### [Aim of the task]
Give back the exact lines of the material below from the one containing "Click the Framework cube icon" through the one containing "This screenshot has width=895, height=502.", and no pictures.
- - - - -
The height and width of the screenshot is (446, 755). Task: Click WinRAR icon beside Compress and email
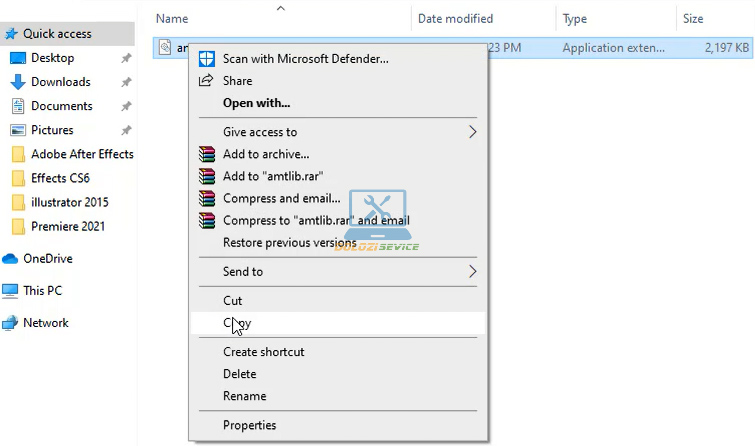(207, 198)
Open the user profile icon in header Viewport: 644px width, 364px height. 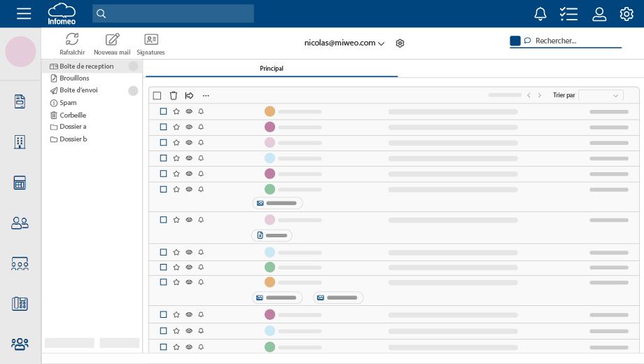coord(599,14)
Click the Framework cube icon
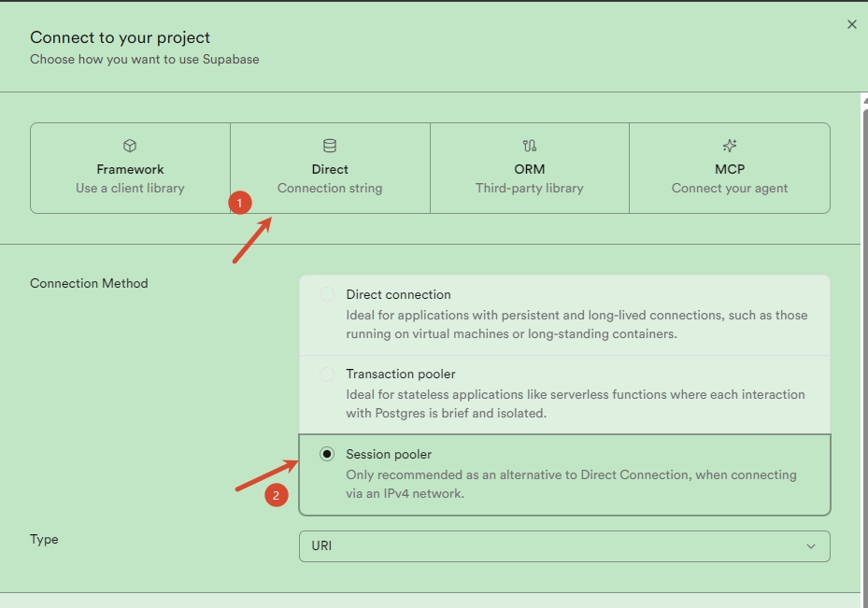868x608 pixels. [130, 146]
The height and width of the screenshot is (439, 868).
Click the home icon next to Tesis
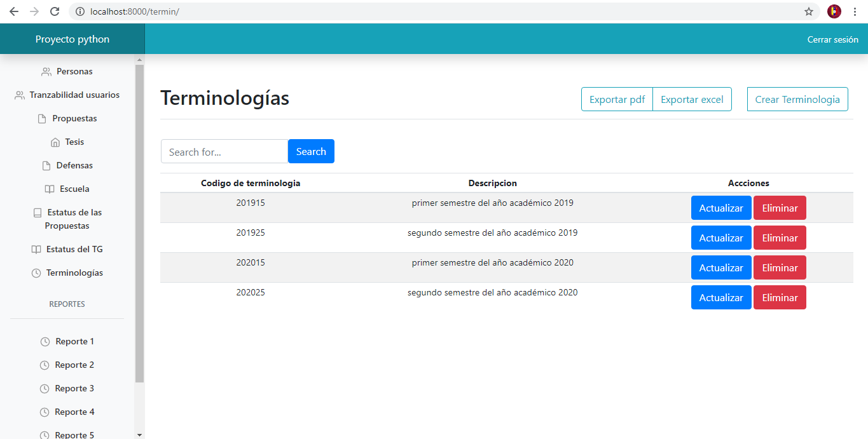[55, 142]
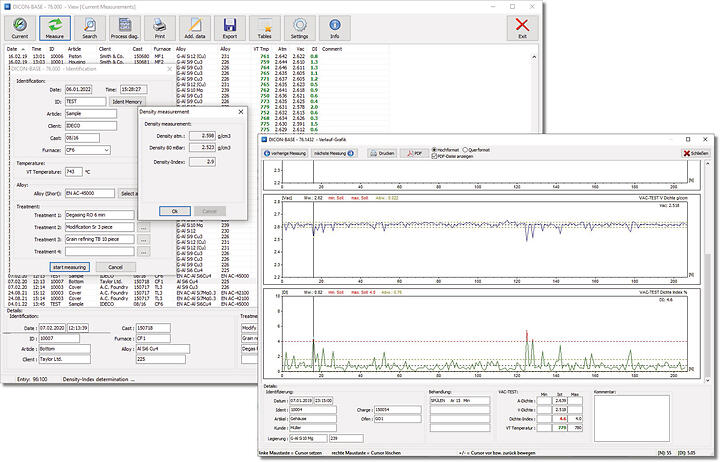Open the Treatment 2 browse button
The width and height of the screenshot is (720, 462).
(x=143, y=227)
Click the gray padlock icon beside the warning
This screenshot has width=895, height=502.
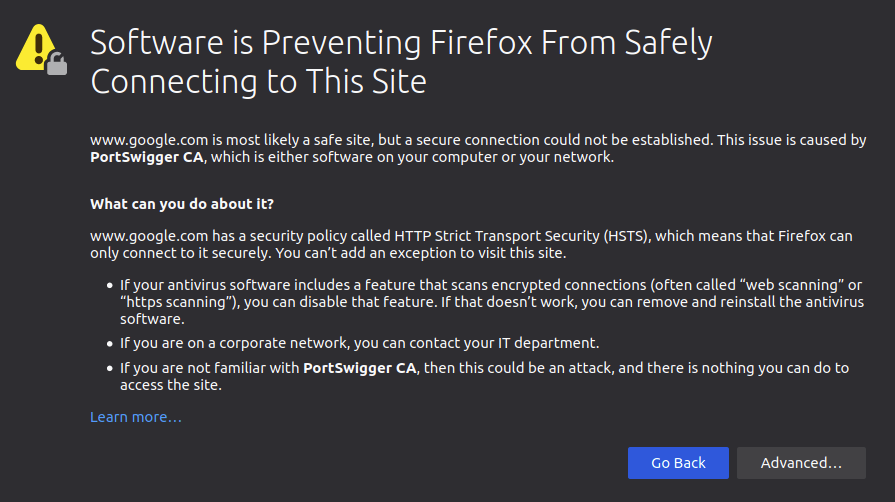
- - - - -
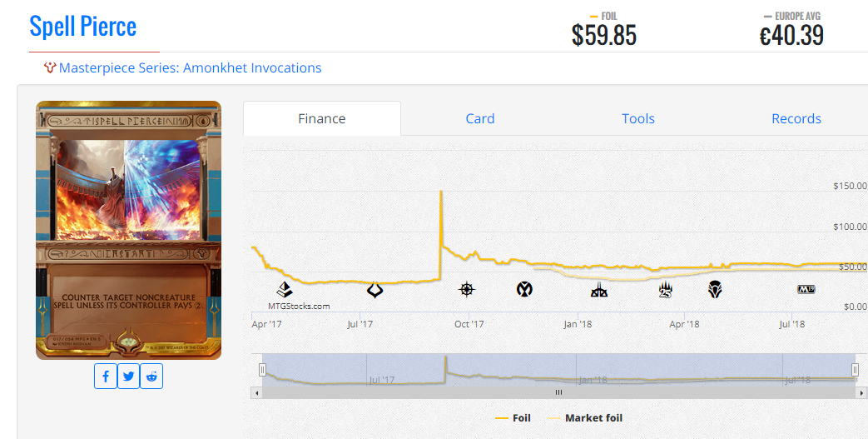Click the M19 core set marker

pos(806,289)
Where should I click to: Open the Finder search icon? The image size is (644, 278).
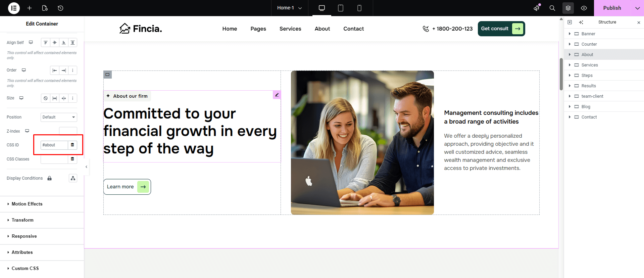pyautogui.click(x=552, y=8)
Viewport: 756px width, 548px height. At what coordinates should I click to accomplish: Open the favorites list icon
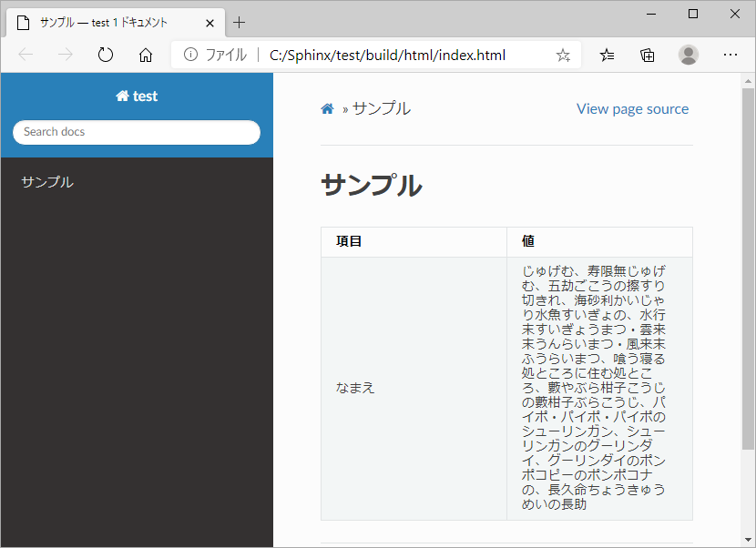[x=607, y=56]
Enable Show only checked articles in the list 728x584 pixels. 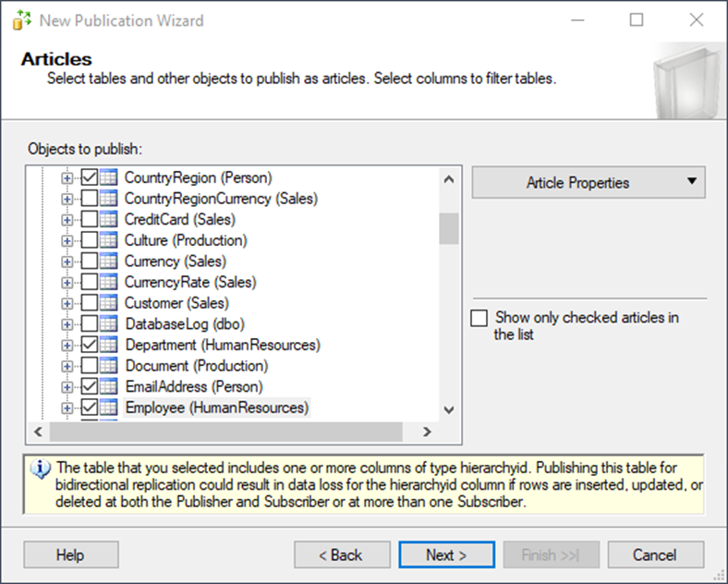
- - - - -
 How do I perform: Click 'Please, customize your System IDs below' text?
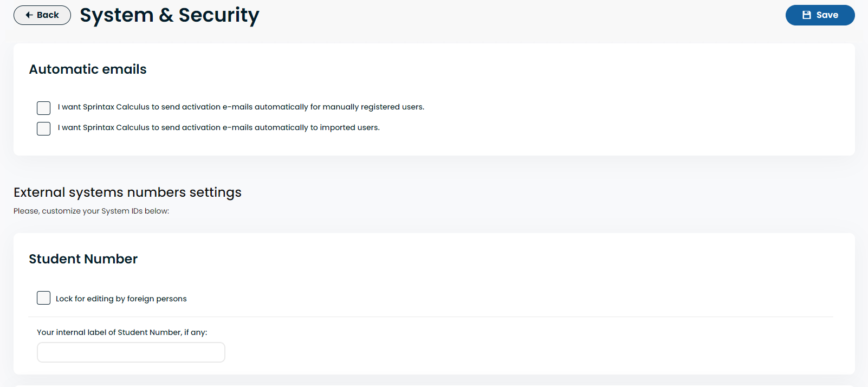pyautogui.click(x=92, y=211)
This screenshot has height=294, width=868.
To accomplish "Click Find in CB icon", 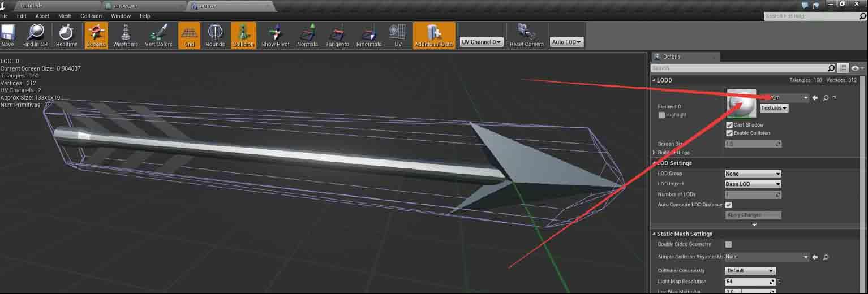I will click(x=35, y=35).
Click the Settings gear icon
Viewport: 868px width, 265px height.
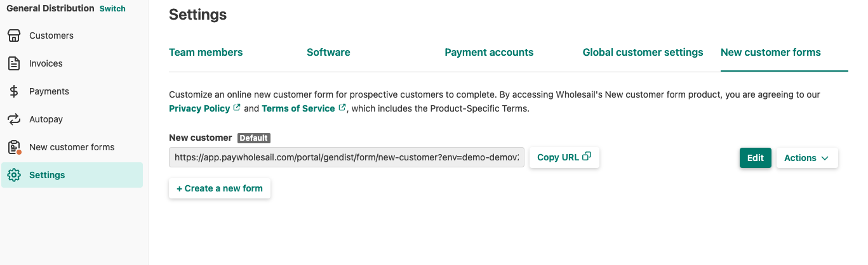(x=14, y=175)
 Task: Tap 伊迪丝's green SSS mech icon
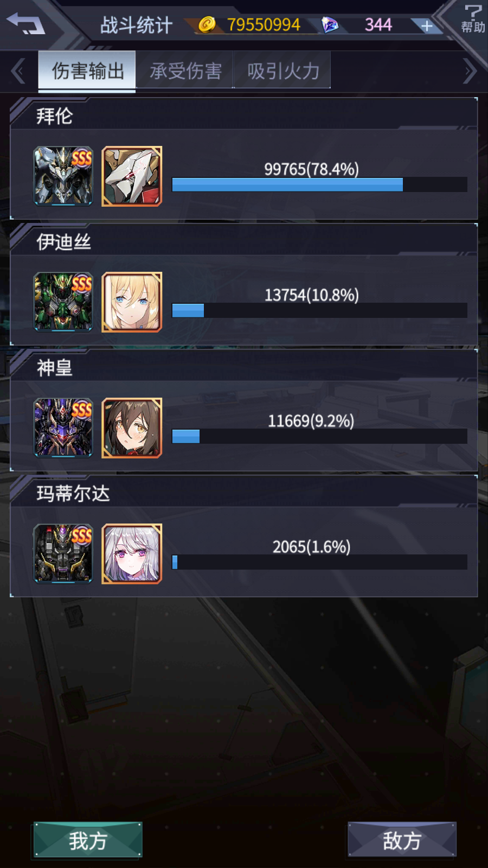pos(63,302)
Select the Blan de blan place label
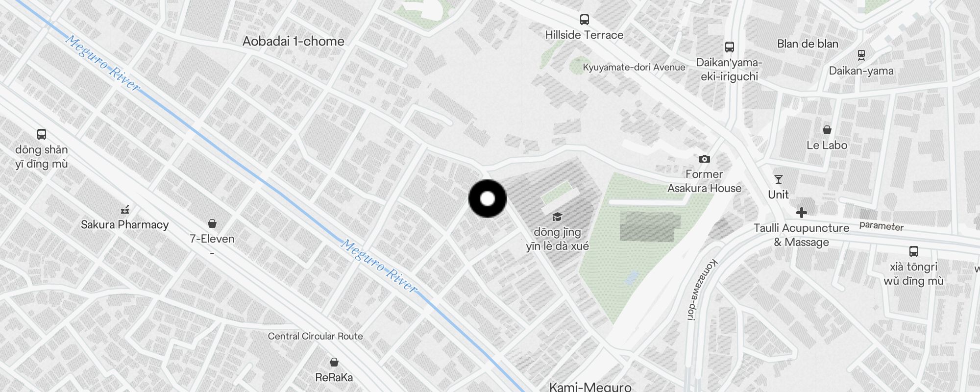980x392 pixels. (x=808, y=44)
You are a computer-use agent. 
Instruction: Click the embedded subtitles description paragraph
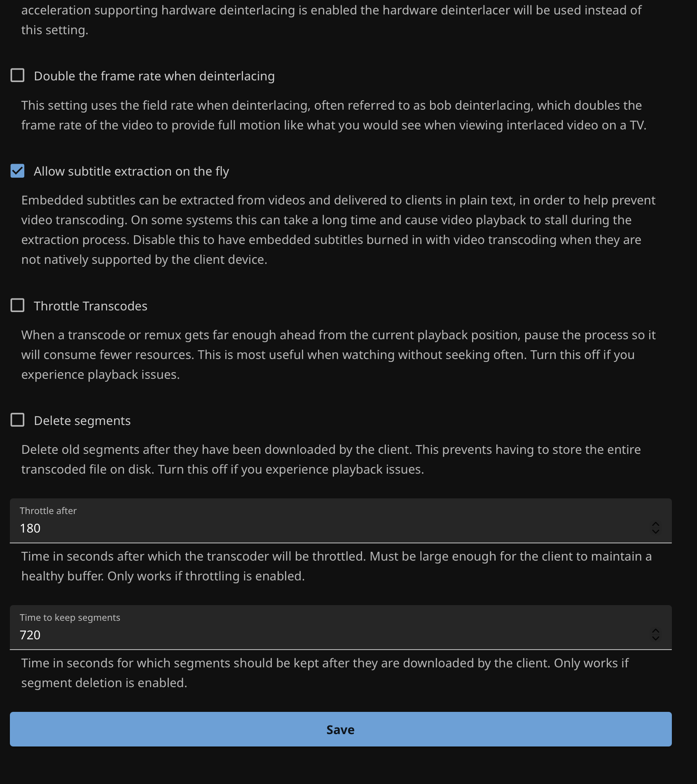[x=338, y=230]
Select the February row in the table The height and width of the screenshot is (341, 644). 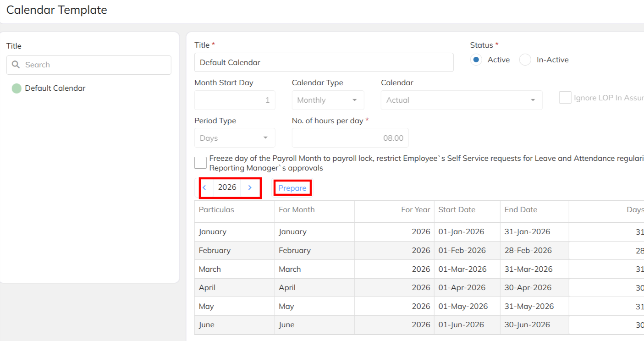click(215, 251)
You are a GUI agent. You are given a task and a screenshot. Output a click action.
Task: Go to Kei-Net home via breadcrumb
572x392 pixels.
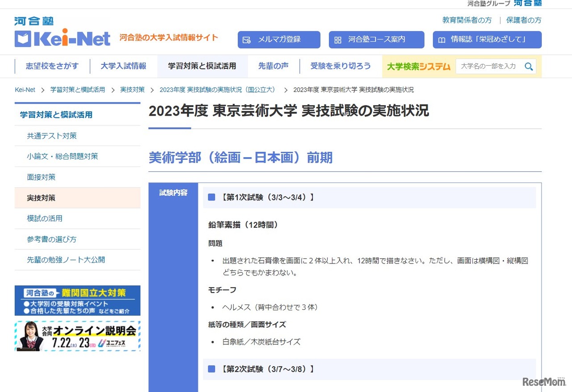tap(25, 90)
- - - - -
### [Reply to the exercise]
Click the Framework cube icon
868x608 pixels. [130, 146]
The height and width of the screenshot is (439, 868).
Click the home icon next to Tesis
[55, 142]
Open the Treatment 2 browse button
The width and height of the screenshot is (720, 462).
(x=143, y=227)
Click the gray padlock icon beside the warning
This screenshot has width=895, height=502.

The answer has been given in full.